Few pictures in Scripture are more graphic than Jesus’ warning to his disciples in Luke 17:1,2. “It is impossible that no offenses should come, but woe to him through whom they do come! It would be better for him if a millstone were hung around his neck, and he were thrown into the sea, than he should offend one of these little ones.”
Jesus also shows us how to treat those whose sin is dangerous: “If your brother sins against you, rebuke him; and if he repents, forgive him (Luke 17:3).” That’s the Gospel, the Good News, because Jesus died for our sins, we can be forgiven and have eternal life. When we forgive even those who have sinned or have tempted others to sin, we are acting like Jesus.
Jesus’ suggests that we should be more afraid of causing someone else to sin, than we are of committing a sin ourselves. The difference in the two outlooks may be subtle, but it is substantial. Is it possible that even our efforts to stop sinning can be selfish when we focus on ourselves?
Jesus continues by saying that even if someone sins against us seven times in one day and repents seven times, we must still forgive them (Luke 17:4).

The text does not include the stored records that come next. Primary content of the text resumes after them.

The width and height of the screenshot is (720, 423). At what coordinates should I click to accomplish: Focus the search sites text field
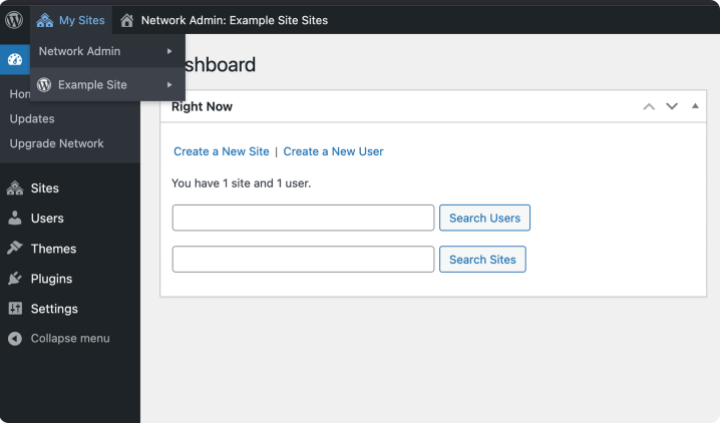pyautogui.click(x=303, y=259)
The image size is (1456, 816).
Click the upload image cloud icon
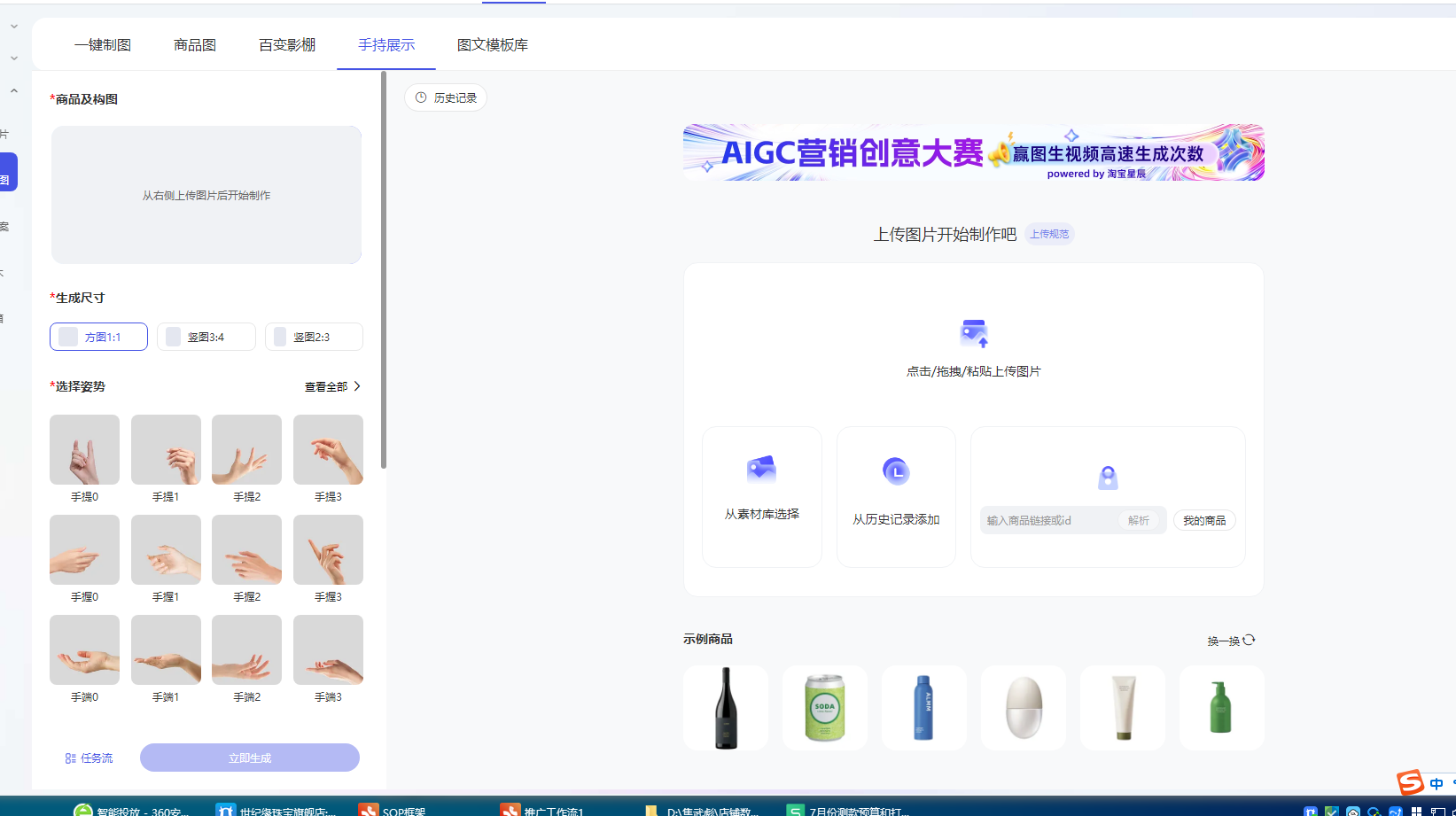[x=973, y=334]
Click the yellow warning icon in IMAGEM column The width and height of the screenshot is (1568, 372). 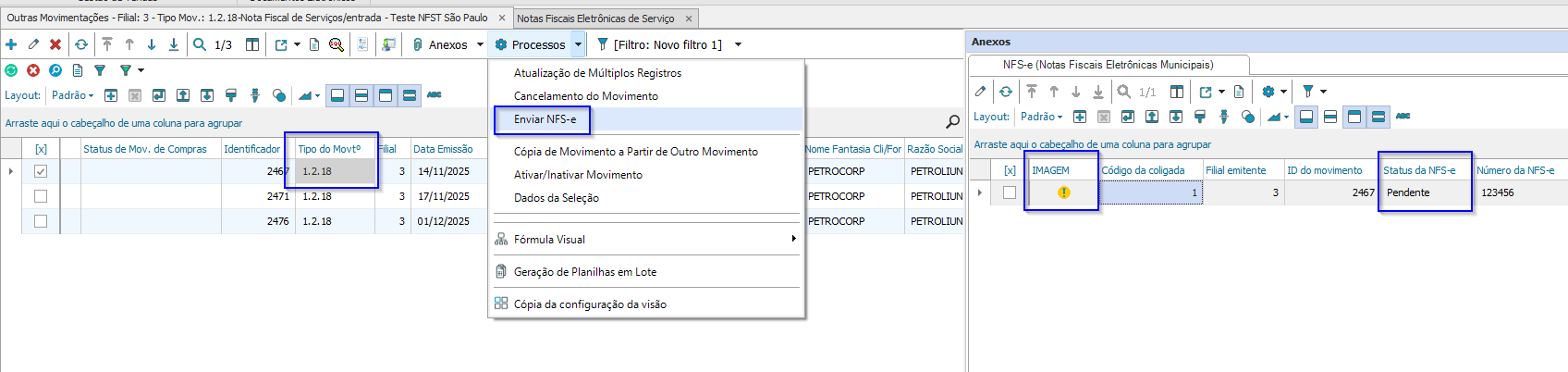[1063, 192]
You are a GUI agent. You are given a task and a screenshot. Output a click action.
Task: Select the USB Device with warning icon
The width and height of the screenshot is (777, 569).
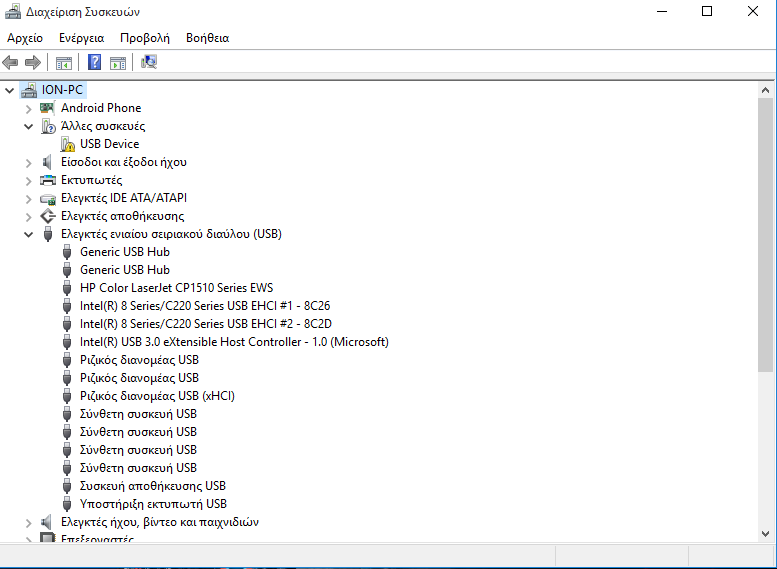click(x=109, y=144)

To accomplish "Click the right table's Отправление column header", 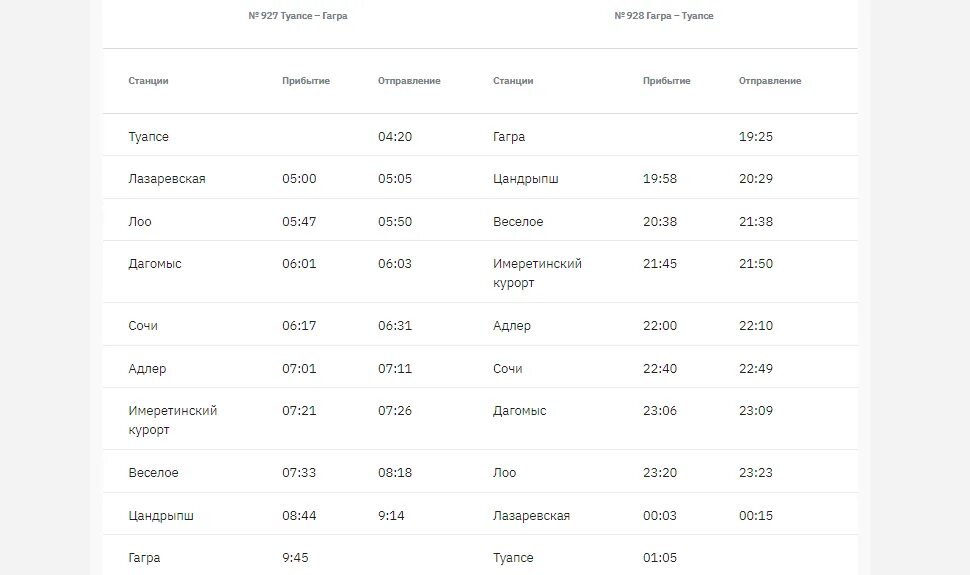I will coord(770,81).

To forgive someone seven times in one day for the same sin is not easy, but it depends on our nature, our attitude towards others. To put any limits on forgiveness could be a position we take for some personal advantage. If we judge rather than forgive, we are not acting like Jesus. Satan is the “accuser of the brethren (see Zechariah 3:1, Revelation 12:10). Only forgiveness provides a way to heal and restore someone.
What about Jesus’ command to rebuke a sinner before we forgive him? How can we rebuke without provoking that person to anger? First, we should remember that the purpose of a rebuke is to produce repentance; the purpose is not to pronounce judgment. Also, our rebuke should be motivated by our desire to forgive and restore a relationship.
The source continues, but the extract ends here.